With Keio and Odakyu department stores as well as major branches of all three of the country’s largest electronics retailers (Yamada Denki, Yodobashi Camera, and Bic Camera) right outside of the station’s West Exit, you could easily spend a whole day shopping and miss out on everything else Nishi-Shinjuku offers.
Push past all the massive shopping venues near the station, and you’ll find a variety of dining options. Everything from quick and affordable local favorites to fine dining in some of Tokyo’s most glamorous hotels is at your fingertips.
After your meal, kick back and enjoy amazing bird’s-eye views from several sky-high observatories, including the free-to-enter Tokyo Metropolitan Government Building. If nature and history are your thing, spend part of your day in Shinjuku Chuo Park and learn about the birth of Japan’s film and camera industry.
Shinjuku Station’s East Exit leads to Shinjuku-sanchome, one of Tokyo’s nightlife hotspots.

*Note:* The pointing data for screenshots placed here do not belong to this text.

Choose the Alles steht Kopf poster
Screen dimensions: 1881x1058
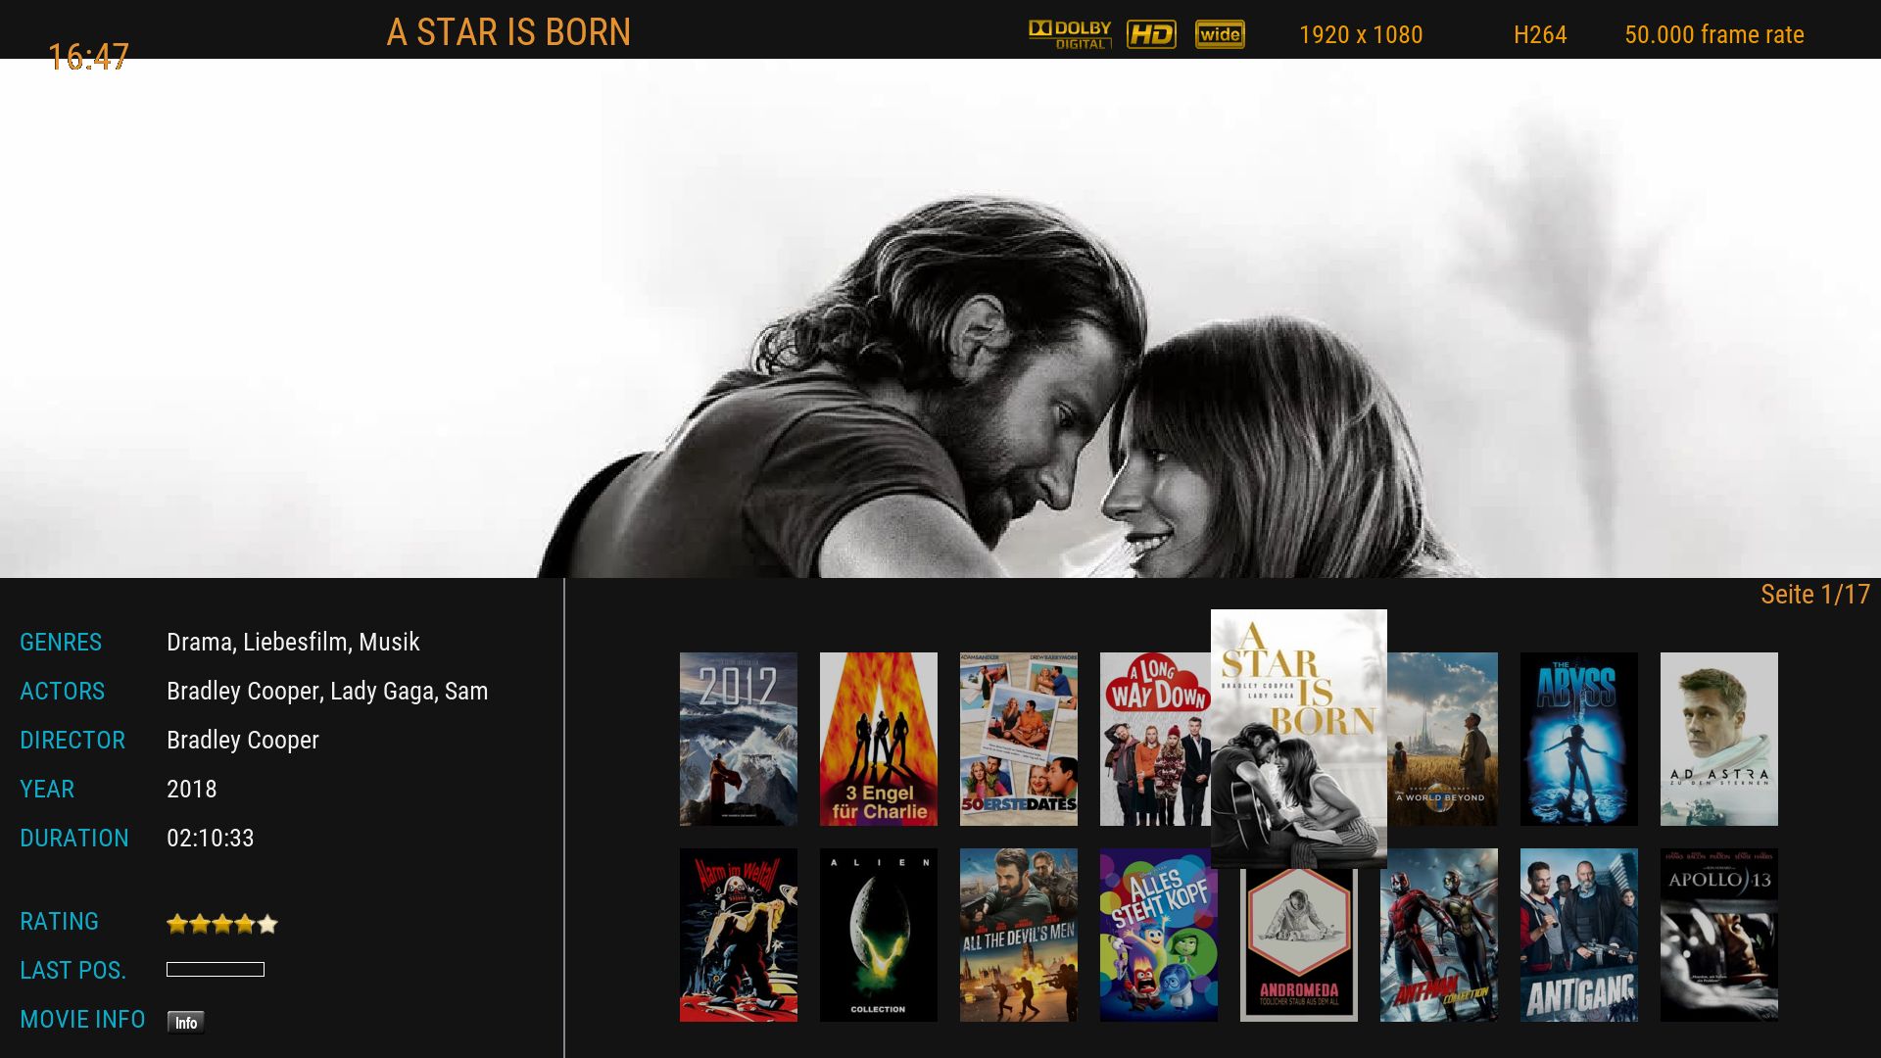point(1158,935)
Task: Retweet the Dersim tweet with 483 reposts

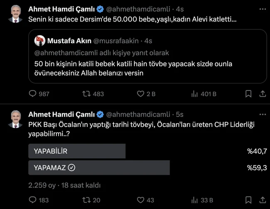Action: (86, 94)
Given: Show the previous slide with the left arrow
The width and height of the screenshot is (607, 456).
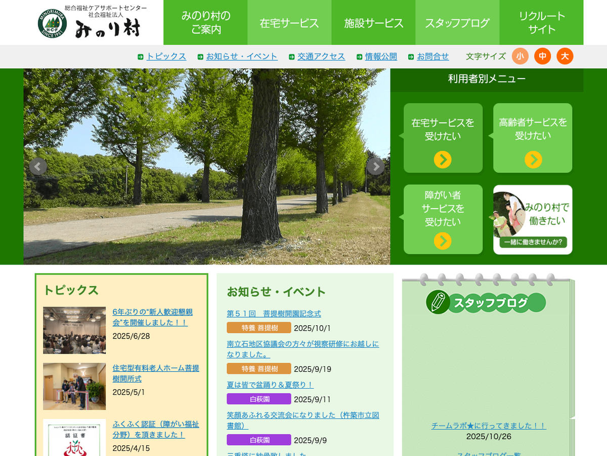Looking at the screenshot, I should [38, 166].
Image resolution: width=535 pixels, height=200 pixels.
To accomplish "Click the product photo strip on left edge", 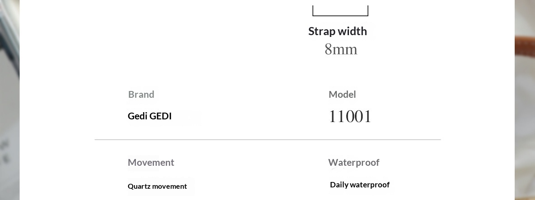I will 9,99.
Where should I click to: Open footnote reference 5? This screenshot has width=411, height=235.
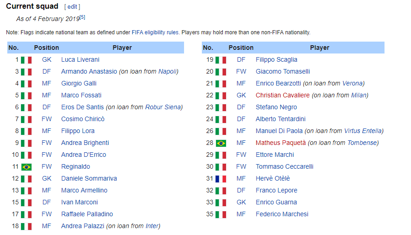tap(83, 17)
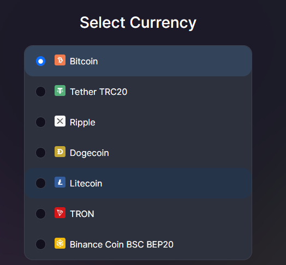Click the yellow Binance Coin logo icon
Screen dimensions: 286x265
[x=60, y=243]
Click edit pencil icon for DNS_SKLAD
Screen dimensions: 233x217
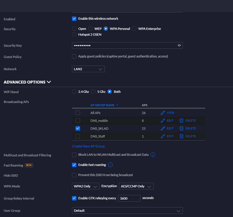click(163, 129)
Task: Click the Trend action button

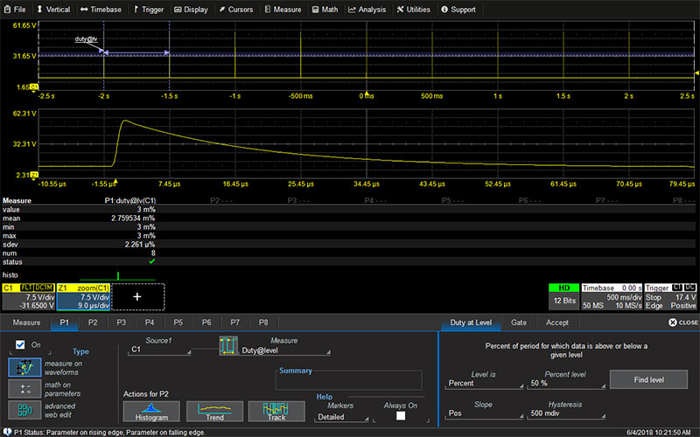Action: pyautogui.click(x=213, y=411)
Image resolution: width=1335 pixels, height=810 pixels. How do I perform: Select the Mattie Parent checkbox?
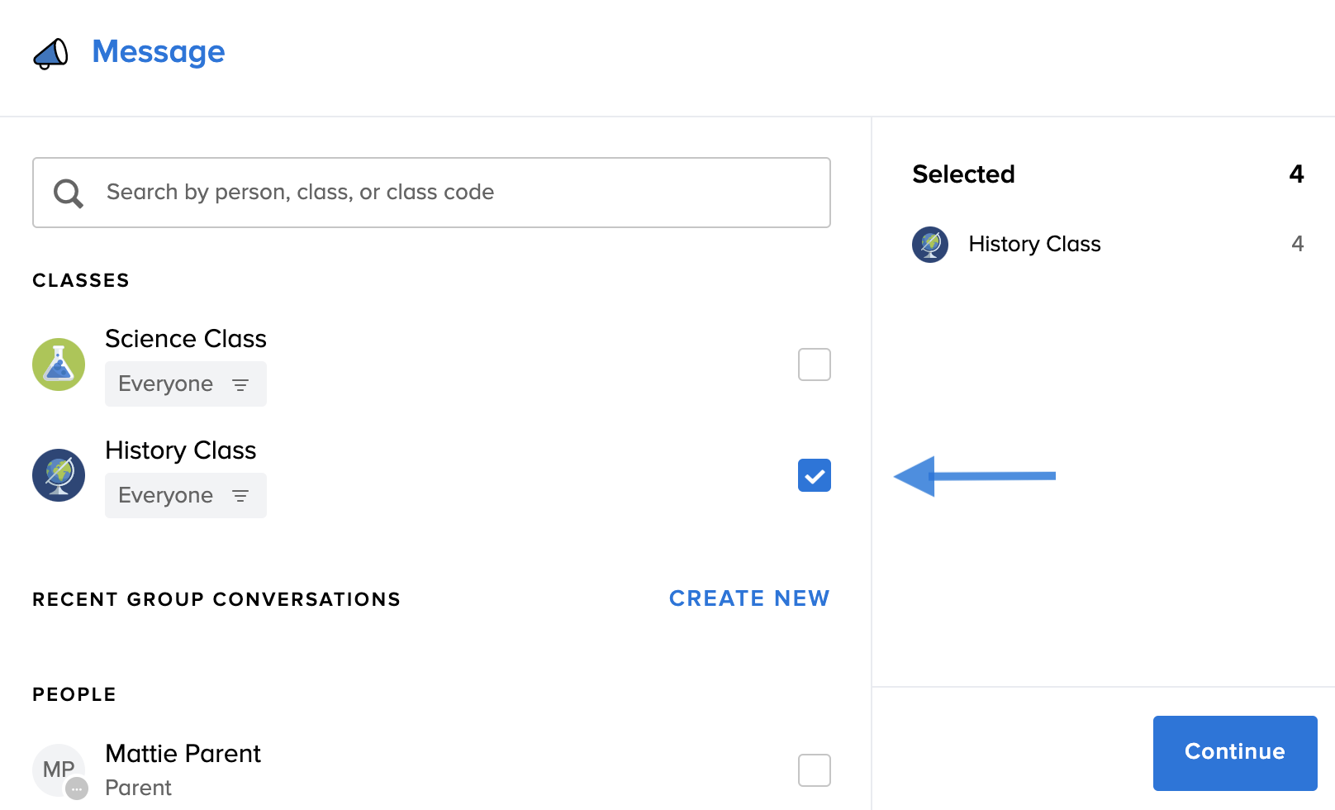point(814,770)
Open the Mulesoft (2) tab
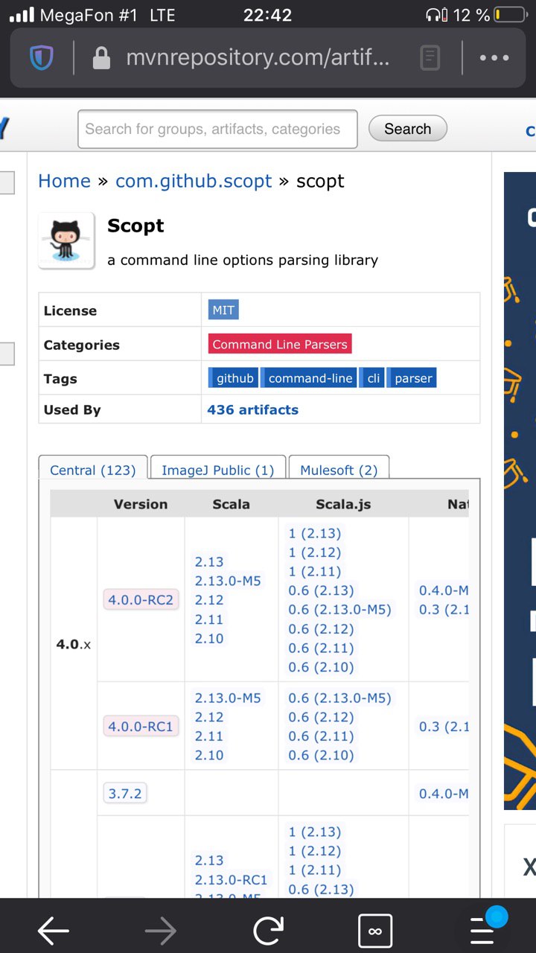536x953 pixels. (339, 470)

To the northeast, you’ll find the famous (or perhaps infamous) entertainment district of Kabukicho. Over the years, Kabukicho has been gradually expanding beyond its red-light roots and is now home to several attractions that anyone can enjoy.
Check out the latest in innovative virtual reality entertainment at the VR Zone Shinjuku, travel back in time at the Samurai Museum, or get up close and personal with the King of the Monsters himself. You can even find a historic shrine if you make your way beyond the back-alley bars of Golden Gai.
Eastside Shinjuku, however, is much more than Kabukicho. Stroll down Route 430 (which is often closed to vehicle traffic on weekends) and you’ll have access to an endless array of shopping and dining experiences. From Kinokuniya Books to the high fashion brands of Isetan, east Shinjuku is only topped by the glitz and glamor of Ginza.
The south side and Shinjuku Southern Terrace
At first, it’s hard to distinguish between the east and south sides of Shinjuku Station since they blend seamlessly. That being said, the southern exits of Shinjuku Station are the fastest way to reach Shinjuku Gyoen if you’re sticking to JR Lines for transportation.
The south side is also home to Shinjuku Southern Terrace which features Japan’s largest bus depot—the simultaneously amusingly and aptly named Buster Shinjuku. This is complemented by the trendy shops and restaurants of the brand-new NEWoMan shopping and office complex.
Venture further south and you’ll find the Takashimaya department store coupled with Tokyu Hands—a one stop shop for unique souvenir shopping. Swing by during the holiday season and treat yourself to an unforgettable illumination display.
Finding your way around
Shinjuku Station is overwhelming at first, and you may be tempted to go from district to district by walking around the station. This approach is fine if you have plenty of time on your hands, but for maximum efficiency it’s best to go through (or under) the massive station.
To get from one side to the other (or from one train line to another), head inside or underground and take advantage of the numerous wayfinding signs that guide you to the destinations listed in this article.
The underground passageways above the Tokyo Metro Marunouchi Line will take you back and forth between the west and east sides (it’s also a great way to avoid bad weather).
Additionally, Mosaic Street (more like a “passage” than an actual street”), between the Odakyu and Keio department stores, is a great shortcut between the west and southern sides of the station.
If you’re still anxious about finding your way around, you can always break out your smartphone and prepare ahead of time by playing Shinjuku Dungeon—a game that takes place in a simple yet strikingly accurate depiction of Shinjuku Station.
Honestly, getting lost in Shinjuku Station is really no big deal. Just like traveling anywhere in Japan, there are plenty of people willing to help you get around, and losing your way often leads to gaining all kinds of fantastic new experiences.